▸ TASK: Below is a block of entries; repeat exactly the lines starting at the line that contains "دانلود مداحی فخرم" and ending at the line that contains "Romeo y Julieta (114, 425)", both included.

[Opening GIVEN RECORDS section]

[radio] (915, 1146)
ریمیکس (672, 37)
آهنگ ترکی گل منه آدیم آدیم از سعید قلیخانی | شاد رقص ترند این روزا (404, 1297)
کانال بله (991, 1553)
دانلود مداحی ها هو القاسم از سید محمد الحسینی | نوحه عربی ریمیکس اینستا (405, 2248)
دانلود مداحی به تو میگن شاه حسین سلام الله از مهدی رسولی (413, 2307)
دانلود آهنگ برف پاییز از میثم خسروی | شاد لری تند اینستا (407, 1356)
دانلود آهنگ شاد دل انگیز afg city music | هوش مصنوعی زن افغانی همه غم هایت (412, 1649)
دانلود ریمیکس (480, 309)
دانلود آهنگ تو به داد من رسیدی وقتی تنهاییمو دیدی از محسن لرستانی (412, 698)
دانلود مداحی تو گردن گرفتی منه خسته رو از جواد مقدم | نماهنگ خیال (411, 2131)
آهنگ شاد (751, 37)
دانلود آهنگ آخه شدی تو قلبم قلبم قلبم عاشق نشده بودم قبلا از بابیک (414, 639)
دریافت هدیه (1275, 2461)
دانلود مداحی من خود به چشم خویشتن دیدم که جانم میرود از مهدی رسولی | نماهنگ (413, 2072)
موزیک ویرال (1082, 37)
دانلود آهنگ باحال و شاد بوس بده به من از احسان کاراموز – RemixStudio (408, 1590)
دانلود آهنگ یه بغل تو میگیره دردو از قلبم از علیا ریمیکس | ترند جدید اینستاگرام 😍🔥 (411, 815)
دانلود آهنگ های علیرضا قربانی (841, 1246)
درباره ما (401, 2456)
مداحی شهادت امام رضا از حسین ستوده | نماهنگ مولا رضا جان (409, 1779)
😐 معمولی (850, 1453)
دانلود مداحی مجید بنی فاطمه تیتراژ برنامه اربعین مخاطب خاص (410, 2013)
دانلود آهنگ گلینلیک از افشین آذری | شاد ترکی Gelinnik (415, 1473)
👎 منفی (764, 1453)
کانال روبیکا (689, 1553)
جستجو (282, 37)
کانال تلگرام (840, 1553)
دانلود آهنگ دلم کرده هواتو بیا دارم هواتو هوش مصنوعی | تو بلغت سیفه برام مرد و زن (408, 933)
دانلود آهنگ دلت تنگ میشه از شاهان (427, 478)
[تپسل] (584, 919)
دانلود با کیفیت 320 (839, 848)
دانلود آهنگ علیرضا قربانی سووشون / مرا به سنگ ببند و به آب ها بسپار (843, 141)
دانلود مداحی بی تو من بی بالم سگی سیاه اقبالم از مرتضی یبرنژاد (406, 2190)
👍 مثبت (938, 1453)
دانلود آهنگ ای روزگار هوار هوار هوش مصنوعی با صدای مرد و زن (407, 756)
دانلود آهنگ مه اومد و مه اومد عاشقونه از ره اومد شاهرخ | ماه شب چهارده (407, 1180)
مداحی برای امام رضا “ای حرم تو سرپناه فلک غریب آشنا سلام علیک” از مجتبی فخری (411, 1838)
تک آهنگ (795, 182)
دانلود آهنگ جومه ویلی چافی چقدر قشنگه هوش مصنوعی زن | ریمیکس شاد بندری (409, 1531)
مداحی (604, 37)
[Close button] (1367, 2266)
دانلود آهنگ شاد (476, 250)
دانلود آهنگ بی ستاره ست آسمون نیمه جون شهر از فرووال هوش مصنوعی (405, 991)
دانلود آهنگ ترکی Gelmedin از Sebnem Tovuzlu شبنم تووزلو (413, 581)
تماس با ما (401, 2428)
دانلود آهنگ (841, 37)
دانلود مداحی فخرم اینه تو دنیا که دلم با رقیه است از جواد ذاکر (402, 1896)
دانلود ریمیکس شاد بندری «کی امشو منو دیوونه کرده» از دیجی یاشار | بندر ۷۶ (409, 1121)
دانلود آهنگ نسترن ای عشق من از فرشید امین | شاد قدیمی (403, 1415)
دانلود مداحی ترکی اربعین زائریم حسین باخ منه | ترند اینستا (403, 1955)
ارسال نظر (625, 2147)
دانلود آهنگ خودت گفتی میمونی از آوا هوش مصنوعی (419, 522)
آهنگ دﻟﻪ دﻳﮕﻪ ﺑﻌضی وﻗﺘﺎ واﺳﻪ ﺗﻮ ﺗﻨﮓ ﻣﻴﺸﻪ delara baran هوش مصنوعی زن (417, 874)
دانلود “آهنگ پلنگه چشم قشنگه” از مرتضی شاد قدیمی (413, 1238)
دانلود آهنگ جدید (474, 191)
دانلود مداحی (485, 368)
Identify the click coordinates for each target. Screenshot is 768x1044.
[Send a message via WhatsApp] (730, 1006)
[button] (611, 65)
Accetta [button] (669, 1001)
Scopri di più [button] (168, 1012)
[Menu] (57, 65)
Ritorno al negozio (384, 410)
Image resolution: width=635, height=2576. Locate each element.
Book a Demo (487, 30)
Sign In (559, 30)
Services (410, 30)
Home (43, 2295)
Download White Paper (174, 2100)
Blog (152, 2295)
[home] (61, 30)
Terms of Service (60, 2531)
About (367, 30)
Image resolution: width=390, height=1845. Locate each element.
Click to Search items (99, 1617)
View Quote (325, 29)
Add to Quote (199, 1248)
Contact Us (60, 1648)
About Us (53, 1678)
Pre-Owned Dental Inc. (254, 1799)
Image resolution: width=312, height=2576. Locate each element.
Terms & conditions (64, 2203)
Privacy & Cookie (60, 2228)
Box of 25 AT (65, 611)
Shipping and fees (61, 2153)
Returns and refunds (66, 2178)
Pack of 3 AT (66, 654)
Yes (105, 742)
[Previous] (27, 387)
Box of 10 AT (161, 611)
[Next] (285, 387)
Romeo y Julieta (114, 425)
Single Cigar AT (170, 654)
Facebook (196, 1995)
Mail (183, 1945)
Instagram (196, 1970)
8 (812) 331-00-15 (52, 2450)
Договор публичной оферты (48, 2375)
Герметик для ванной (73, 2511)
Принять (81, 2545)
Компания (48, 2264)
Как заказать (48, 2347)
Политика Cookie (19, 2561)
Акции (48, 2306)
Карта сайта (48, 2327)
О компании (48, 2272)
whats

[Closing GIVEN RECORDS section]

▸ RESPONSE TO THE TASK:
دانلود مداحی فخرم اینه تو دنیا که دلم با رقیه است از جواد ذاکر (402, 1896)
دانلود ریمیکس شاد بندری «کی امشو منو دیوونه کرده» از دیجی یاشار | بندر ۷۶ (409, 1121)
دانلود آهنگ نسترن ای عشق من از فرشید امین | شاد قدیمی (403, 1415)
دانلود مداحی ترکی اربعین زائریم حسین باخ منه | ترند اینستا (403, 1955)
ارسال نظر (625, 2147)
دانلود آهنگ خودت گفتی میمونی از آوا هوش مصنوعی (419, 522)
آهنگ دﻟﻪ دﻳﮕﻪ ﺑﻌضی وﻗﺘﺎ واﺳﻪ ﺗﻮ ﺗﻨﮓ ﻣﻴﺸﻪ delara baran هوش مصنوعی زن (417, 874)
دانلود “آهنگ پلنگه چشم قشنگه” از مرتضی شاد قدیمی (413, 1238)
دانلود آهنگ جدید (474, 191)
دانلود مداحی (485, 368)
Identify the click coordinates for each target. Screenshot is 768x1044.
[Send a message via WhatsApp] (730, 1006)
[button] (611, 65)
Accetta [button] (669, 1001)
Scopri di più [button] (168, 1012)
[Menu] (57, 65)
Ritorno al negozio (384, 410)
Image resolution: width=635, height=2576. Locate each element.
Book a Demo (487, 30)
Sign In (559, 30)
Services (410, 30)
Home (43, 2295)
Download White Paper (174, 2100)
Blog (152, 2295)
[home] (61, 30)
Terms of Service (60, 2531)
About (367, 30)
Image resolution: width=390, height=1845. Locate each element.
Click to Search items (99, 1617)
View Quote (325, 29)
Add to Quote (199, 1248)
Contact Us (60, 1648)
About Us (53, 1678)
Pre-Owned Dental Inc. (254, 1799)
Image resolution: width=312, height=2576. Locate each element.
Terms & conditions (64, 2203)
Privacy & Cookie (60, 2228)
Box of 25 AT (65, 611)
Shipping and fees (61, 2153)
Returns and refunds (66, 2178)
Pack of 3 AT (66, 654)
Yes (105, 742)
[Previous] (27, 387)
Box of 10 AT (161, 611)
[Next] (285, 387)
Romeo y Julieta (114, 425)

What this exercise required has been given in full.